Allí se citaron los clásicos maillots de lunares, el duende eléctrico y hasta el tema 'Me estoy volviendo loco' de Azul y Negro

A falta de Angliru o Tourmalet, Valladolid se conforma con esta tachuela para vivir la carrera con ambiente de Tour. En las cunetas hay caravanas con banderas de Flandes y Bretaña, un aficionado en bici ondea la de Eslovenia de Roglic, surgen los clásicos maillots arcoíris y de lunares, también vintage con los colores del Bic y del Reynolds, por supuesto, camisetas blanquivioleta, gorrillas setenteras, hasta suena por un momento el 'Me estoy volviendo loco' de Azul y Negro, bicicletas tiradas de cualquier manera en los taludes, manteles sobre la pinaza. Ciclismo en estado puro. La llegada de un ciclista no la avanzaban las sirenas de la Guardia Civil, sino el rugido de los aficionados que estrechaban la carretera para estar más cerca de las dos ruedas. '¿Quién era?', preguntaban después de pasar.

Todos los bosques esconden sus duendes, y el del Pinar de Antequera, por lo menos por un día, era El Duende Eléctrico, con su mono naranja, sus pedales estáticos y esa voz cazallosa que cantaba a los chorizos y a los bichos del pedal; un coche de la carrera paró a su lado y desde la ventanilla trasera le tiraron unas fotos. Seguro que en la cena se preguntaron qué fantasías esconde esta ciudad. El Pinar, a la altura de las piscinas de Fasa, recordaba el de los domingos de la infancia, con familias en las que los padres consultaban en sus móviles quién era el siguiente ciclista en pasar, y así atender las impacientes preguntas de los hijos.

El giro de izquierda hacia la ciudad vació las calzadas de espectadores. Una parada a la altura del colegio Ave María permitía coger unas referencias de tiempo, unos metros más allá, en la suave pendiente que conduce al hotel Lasa, volaban como flechas los ciclistas, con ese silbido de máquinas tan particular que se confundía con el rumor que llegaba desde la distancia, y que sólo podía significar que los más grandes, los Roglic, Vingegaard y Evenepoel abrían las cremalleras del 'Pinarmalet'. Hasta tan lejos se escuchaba su rugido.

La entrada de la ciudad devolvió al público a las calles y las glorietas.

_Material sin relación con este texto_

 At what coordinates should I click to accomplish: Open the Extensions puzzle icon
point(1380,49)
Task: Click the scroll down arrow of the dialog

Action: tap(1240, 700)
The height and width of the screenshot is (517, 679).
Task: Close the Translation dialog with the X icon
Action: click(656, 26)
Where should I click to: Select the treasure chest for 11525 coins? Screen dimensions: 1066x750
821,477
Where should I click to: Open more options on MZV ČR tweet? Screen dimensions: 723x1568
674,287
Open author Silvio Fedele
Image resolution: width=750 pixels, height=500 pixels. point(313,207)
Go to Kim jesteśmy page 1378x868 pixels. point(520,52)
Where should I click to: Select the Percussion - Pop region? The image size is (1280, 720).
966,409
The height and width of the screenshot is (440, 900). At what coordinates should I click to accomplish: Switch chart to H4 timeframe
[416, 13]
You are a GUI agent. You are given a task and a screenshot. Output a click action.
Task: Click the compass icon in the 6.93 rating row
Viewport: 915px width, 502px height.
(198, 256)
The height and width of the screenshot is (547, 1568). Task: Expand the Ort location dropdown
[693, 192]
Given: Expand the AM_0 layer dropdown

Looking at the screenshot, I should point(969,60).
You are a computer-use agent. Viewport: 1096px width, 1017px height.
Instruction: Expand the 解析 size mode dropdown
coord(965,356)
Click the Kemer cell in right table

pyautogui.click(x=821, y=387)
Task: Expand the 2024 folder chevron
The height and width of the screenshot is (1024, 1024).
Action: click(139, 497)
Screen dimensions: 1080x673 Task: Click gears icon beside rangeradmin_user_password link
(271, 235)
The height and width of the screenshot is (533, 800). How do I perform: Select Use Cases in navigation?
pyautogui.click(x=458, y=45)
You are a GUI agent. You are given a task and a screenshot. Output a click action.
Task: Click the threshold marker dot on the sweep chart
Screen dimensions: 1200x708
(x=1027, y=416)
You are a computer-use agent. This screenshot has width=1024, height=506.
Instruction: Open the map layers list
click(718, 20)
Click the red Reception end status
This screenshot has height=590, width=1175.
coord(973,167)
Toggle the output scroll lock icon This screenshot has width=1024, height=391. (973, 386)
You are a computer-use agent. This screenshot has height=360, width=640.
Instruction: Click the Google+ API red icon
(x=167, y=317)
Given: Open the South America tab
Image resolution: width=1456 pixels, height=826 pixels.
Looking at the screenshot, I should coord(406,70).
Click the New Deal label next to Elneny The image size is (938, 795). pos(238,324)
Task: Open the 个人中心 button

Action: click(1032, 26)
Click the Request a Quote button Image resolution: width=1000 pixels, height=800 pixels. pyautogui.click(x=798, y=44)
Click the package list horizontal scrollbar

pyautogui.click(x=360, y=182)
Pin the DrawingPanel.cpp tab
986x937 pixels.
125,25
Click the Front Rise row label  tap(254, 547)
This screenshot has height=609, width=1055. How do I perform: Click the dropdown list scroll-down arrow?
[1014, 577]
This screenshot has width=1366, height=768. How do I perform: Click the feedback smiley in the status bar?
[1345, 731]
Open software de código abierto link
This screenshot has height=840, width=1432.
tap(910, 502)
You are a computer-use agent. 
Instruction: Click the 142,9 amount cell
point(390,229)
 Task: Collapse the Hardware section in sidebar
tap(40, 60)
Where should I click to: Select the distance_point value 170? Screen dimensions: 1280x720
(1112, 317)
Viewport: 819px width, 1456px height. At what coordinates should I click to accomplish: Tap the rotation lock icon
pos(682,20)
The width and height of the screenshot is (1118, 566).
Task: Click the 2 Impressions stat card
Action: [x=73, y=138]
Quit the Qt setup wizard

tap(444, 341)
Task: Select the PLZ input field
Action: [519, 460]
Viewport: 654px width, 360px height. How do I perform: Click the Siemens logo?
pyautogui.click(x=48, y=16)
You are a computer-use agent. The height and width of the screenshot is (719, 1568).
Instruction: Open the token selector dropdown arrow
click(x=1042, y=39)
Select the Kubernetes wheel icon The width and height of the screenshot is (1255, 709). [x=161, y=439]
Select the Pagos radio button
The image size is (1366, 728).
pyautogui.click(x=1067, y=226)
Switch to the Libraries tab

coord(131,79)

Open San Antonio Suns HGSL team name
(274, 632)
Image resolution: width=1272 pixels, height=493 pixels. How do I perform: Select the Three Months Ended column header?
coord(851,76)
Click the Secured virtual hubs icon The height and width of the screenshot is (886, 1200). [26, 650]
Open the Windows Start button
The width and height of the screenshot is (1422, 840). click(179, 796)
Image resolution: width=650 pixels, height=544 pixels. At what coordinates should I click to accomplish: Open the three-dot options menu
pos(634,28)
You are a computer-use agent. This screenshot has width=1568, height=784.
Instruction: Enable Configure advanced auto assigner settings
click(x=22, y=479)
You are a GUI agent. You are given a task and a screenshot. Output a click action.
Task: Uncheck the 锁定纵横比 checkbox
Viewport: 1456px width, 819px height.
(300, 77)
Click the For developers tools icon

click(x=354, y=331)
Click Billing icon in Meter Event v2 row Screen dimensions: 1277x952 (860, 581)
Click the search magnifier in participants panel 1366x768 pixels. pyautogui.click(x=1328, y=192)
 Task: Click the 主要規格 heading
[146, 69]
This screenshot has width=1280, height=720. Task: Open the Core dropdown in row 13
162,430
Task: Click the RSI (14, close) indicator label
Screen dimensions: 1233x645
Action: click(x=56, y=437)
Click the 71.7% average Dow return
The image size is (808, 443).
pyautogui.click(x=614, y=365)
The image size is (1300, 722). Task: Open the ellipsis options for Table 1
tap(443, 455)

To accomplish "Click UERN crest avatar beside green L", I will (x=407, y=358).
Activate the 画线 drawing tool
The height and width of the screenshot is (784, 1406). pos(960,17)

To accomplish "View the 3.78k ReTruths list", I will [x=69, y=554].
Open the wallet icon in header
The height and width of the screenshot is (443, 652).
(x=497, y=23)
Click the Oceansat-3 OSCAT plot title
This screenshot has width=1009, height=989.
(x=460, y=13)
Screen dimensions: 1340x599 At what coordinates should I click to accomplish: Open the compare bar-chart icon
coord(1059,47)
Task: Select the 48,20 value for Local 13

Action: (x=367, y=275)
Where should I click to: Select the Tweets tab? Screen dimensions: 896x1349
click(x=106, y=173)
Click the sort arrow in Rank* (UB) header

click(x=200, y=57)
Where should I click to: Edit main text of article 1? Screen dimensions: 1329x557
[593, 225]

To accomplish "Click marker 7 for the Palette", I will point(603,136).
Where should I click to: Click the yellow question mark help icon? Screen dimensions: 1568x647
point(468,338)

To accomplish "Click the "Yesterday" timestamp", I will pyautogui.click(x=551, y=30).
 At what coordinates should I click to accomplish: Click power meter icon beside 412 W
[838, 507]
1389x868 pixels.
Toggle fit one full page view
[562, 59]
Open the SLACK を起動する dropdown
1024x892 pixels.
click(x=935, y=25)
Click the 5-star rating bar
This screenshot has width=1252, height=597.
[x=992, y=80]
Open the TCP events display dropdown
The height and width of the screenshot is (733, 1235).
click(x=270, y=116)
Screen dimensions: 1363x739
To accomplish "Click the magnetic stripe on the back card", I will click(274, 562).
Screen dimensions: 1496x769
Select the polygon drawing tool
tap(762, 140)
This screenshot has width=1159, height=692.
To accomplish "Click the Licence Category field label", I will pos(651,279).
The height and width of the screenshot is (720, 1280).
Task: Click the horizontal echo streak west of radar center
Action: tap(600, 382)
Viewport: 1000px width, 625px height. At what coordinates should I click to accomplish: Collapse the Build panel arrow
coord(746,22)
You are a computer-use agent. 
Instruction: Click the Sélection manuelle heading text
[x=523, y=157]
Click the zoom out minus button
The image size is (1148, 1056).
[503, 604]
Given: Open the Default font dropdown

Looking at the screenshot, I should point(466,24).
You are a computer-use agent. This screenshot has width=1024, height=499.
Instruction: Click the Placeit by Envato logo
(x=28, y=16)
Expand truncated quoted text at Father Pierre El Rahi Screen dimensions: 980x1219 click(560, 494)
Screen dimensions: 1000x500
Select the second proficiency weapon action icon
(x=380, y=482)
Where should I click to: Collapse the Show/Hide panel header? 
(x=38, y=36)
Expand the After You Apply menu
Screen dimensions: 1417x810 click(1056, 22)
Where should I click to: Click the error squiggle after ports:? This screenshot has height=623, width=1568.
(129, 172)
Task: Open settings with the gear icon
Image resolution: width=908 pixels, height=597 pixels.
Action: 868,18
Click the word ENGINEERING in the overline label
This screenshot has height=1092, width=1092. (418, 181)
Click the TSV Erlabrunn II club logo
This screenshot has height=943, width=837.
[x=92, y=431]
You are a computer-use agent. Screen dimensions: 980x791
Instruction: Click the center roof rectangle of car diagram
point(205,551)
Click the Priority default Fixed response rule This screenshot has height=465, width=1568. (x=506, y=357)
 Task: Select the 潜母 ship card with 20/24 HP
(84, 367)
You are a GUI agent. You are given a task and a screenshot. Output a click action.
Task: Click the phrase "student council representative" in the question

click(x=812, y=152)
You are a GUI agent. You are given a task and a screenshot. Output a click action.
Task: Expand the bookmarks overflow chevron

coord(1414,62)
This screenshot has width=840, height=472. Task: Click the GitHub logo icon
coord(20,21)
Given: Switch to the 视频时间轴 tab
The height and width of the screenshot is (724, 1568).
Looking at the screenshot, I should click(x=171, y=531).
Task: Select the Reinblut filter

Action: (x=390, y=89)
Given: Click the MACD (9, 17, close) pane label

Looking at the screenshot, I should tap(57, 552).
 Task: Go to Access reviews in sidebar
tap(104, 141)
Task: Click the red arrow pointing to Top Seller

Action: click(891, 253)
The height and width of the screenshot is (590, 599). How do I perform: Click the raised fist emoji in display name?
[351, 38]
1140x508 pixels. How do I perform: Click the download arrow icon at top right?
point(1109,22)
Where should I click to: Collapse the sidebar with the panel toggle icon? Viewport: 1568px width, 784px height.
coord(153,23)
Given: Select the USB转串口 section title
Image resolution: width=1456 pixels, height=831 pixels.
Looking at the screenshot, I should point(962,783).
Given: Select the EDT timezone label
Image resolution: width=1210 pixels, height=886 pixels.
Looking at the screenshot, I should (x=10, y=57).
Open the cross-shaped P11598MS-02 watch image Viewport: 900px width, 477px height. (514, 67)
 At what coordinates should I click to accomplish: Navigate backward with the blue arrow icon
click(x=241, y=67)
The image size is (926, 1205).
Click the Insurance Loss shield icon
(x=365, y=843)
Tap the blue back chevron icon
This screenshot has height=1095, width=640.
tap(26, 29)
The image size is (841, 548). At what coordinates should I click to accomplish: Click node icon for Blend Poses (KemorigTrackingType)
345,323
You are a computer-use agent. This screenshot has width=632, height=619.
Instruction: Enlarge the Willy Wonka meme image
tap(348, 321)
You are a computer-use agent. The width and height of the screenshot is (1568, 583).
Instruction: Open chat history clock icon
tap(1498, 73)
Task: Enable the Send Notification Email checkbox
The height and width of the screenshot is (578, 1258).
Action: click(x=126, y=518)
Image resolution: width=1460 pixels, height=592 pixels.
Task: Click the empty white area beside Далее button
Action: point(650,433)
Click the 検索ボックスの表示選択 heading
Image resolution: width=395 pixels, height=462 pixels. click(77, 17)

Banderas de España y la vocecilla de una niña que preguntaba con inocencia, '¿es español?', al paso de Marc Soler; otro espectador, también con infantes abanderados, animó con fuerza a Landa, '¡vamos, Mikel!', y casi se atraganta porque de inmediato repitió '¡vamos, Remco!', señal de que la carrera estaba llegando a su desenlace en el frente sur de Valladolid. El maillot rojo de Sepp Kuss lució como el farolillo trasero de un viejo tren, justo a la altura del Colegio de la Asunción, sede presidencial, y su destello anunció el fin del cuento. Unos metros más allá desmontaban las vallas.